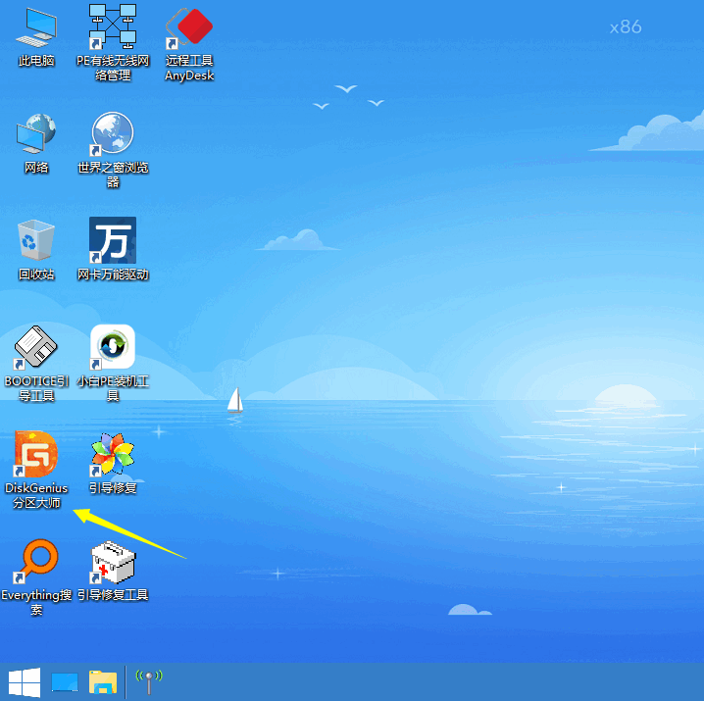Screen dimensions: 704x701
Task: Click the "Everything搜索" text label
Action: point(36,602)
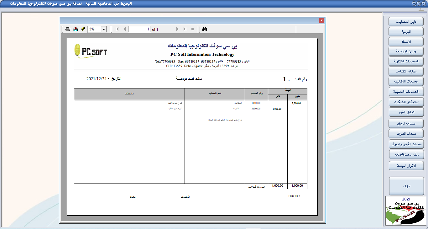Viewport: 428px width, 229px height.
Task: Stop the report loading with the square icon
Action: coord(192,29)
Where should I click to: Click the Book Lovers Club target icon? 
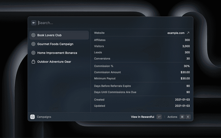coord(33,35)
# # # # # # #
▶ _Exercise objective_
Transcribe the span of lines that runs from the line with "Where should I" to the end of the data, both ends included, exactly, with nothing else and no pictures.

▶ _Reply to the exercise_
Where should I click to: Click the Book Lovers Club target icon? 
coord(33,35)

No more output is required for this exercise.